▼▼▼

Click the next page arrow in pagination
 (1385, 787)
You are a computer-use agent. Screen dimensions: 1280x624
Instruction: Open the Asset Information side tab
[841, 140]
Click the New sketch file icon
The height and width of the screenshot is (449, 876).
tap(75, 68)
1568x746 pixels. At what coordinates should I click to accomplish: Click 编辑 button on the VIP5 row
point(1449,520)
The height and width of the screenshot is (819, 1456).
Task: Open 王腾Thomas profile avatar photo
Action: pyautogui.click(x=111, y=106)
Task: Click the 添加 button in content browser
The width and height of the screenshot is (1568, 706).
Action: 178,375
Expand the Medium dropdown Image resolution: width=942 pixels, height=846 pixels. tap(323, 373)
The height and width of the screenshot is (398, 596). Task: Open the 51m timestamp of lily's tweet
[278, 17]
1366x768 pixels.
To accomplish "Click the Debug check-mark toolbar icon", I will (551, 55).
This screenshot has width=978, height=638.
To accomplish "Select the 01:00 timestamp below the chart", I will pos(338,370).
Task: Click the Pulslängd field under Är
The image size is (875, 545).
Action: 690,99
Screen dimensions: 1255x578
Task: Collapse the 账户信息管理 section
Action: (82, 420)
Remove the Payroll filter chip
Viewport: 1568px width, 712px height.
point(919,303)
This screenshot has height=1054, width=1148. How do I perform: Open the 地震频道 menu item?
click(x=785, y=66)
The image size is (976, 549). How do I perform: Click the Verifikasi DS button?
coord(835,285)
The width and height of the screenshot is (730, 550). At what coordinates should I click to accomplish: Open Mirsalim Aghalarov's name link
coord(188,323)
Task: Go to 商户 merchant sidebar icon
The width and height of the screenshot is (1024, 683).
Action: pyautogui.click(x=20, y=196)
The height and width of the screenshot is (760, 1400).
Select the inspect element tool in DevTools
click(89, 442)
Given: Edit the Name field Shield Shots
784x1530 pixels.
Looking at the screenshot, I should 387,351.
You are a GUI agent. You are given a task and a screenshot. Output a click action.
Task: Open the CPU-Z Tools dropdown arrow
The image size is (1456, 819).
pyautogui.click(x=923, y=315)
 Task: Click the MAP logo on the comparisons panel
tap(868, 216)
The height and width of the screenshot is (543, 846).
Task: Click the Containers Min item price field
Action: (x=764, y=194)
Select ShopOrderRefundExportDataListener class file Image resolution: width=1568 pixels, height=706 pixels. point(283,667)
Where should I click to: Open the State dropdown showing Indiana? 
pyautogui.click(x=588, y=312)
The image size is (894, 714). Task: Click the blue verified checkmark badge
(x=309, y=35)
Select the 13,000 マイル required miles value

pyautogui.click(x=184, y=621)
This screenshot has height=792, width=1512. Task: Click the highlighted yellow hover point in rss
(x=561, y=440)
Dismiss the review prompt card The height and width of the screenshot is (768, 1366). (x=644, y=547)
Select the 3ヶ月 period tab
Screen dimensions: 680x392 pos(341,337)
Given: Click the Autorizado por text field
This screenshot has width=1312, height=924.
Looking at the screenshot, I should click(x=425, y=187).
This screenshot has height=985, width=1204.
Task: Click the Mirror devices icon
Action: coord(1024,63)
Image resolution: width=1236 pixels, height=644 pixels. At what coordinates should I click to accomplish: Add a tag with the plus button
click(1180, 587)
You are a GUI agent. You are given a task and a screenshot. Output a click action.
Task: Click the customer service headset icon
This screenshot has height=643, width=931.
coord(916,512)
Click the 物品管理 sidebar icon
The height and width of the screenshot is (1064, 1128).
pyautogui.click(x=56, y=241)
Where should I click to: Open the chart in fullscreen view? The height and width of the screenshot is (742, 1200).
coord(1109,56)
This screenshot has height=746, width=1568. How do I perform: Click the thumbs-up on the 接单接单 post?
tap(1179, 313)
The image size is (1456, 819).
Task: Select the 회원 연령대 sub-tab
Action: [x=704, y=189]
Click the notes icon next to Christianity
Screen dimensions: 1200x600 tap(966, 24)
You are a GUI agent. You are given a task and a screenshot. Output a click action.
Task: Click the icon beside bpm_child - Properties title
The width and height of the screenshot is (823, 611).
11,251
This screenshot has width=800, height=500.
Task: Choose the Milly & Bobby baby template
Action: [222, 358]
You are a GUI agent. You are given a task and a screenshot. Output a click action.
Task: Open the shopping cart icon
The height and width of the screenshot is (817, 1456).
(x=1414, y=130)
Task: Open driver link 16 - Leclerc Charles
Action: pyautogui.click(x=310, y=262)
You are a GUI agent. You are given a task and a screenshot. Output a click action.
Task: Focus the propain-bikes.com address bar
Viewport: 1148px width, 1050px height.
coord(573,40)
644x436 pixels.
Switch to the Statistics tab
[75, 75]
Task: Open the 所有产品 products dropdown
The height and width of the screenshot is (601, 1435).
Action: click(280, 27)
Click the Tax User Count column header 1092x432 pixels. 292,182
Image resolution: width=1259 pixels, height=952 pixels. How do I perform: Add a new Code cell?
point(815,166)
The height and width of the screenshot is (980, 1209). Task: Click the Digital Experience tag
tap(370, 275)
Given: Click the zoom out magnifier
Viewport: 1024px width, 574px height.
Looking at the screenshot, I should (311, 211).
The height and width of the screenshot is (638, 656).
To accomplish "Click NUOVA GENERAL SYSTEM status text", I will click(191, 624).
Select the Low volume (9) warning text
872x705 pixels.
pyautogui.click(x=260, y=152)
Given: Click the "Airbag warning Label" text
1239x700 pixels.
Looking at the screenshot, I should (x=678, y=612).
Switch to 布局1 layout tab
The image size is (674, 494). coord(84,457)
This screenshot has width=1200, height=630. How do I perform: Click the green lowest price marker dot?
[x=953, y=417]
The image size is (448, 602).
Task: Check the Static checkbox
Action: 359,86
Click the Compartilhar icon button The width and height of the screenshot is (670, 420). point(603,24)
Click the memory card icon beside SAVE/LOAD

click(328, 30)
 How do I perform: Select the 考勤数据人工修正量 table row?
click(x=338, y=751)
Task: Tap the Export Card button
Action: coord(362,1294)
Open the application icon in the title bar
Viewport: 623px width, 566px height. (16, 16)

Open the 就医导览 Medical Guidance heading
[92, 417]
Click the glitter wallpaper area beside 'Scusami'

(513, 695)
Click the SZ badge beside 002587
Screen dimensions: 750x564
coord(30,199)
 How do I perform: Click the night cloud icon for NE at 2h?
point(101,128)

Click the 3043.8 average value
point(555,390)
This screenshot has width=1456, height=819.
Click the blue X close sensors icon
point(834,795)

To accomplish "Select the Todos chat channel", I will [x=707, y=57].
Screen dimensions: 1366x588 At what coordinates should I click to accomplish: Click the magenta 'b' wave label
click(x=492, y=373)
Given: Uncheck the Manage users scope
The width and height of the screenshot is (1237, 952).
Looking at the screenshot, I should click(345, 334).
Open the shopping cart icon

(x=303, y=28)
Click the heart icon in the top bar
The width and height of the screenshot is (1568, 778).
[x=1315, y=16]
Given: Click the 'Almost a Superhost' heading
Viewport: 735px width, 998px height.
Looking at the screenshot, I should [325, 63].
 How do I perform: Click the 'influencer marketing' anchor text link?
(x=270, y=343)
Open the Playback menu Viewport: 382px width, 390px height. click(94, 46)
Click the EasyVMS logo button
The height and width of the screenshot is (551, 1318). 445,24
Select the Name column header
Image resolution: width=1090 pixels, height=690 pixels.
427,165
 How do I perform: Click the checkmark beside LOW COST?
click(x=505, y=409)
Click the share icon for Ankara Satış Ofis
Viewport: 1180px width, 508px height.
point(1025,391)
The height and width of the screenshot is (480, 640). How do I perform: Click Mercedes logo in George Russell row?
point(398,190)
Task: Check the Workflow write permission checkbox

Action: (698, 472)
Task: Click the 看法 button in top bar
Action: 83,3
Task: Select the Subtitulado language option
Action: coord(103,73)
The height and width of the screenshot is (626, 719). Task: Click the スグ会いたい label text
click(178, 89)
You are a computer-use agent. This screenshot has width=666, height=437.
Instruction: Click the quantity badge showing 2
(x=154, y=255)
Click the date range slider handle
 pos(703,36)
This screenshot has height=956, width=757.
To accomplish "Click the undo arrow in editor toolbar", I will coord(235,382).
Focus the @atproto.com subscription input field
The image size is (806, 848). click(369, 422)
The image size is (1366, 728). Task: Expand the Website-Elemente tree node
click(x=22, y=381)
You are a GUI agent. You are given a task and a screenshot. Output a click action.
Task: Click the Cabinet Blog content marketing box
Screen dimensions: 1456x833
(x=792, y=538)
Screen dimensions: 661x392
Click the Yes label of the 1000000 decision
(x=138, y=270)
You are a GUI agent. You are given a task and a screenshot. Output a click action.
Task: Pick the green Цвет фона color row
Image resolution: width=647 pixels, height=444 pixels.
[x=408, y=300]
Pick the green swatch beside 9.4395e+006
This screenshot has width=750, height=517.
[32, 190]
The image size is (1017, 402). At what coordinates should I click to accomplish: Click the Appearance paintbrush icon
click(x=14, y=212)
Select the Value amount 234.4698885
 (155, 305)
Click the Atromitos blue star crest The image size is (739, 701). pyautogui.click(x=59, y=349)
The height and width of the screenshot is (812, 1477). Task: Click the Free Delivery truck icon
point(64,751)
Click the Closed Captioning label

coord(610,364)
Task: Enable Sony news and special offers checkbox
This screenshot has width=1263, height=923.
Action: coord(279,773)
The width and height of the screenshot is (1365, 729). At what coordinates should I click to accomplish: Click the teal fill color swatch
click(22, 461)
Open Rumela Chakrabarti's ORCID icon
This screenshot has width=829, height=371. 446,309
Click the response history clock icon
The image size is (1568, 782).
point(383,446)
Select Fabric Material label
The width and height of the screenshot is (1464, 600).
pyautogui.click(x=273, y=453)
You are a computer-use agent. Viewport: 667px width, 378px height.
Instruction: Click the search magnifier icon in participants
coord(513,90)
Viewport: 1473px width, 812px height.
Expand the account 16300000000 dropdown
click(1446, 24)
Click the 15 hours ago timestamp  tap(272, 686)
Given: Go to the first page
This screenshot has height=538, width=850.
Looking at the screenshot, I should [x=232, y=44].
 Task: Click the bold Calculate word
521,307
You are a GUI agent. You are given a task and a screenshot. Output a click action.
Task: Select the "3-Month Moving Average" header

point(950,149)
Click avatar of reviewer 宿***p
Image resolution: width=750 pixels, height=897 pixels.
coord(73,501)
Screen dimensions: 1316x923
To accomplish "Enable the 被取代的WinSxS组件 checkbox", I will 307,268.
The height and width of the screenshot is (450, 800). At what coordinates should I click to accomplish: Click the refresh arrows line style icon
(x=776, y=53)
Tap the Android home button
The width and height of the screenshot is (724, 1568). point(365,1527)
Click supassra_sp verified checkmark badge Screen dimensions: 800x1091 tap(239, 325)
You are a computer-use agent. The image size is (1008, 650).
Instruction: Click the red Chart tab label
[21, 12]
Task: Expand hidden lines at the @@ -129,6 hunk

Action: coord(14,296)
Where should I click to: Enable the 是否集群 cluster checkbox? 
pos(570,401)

▲▲▲

> [AIM]
Reproduce the listing as a numbered list, starting at the line containing "Select the Name column header" and ending with the line containing "pos(703,36)", skipping blank lines.

> [EXERCISE RESULT]
1. Select the Name column header
2. Image resolution: width=1090 pixels, height=690 pixels.
3. 427,165
4.  How do I perform: Click the checkmark beside LOW COST?
5. click(x=505, y=409)
6. Click the share icon for Ankara Satış Ofis
7. Viewport: 1180px width, 508px height.
8. point(1025,391)
9. The height and width of the screenshot is (480, 640). How do I perform: Click Mercedes logo in George Russell row?
10. point(398,190)
11. Task: Check the Workflow write permission checkbox
12. Action: (698, 472)
13. Task: Click the 看法 button in top bar
14. Action: 83,3
15. Task: Select the Subtitulado language option
16. Action: coord(103,73)
17. The height and width of the screenshot is (626, 719). Task: Click the スグ会いたい label text
18. click(178, 89)
19. You are a computer-use agent. This screenshot has width=666, height=437.
20. Instruction: Click the quantity badge showing 2
21. (x=154, y=255)
22. Click the date range slider handle
23.  pos(703,36)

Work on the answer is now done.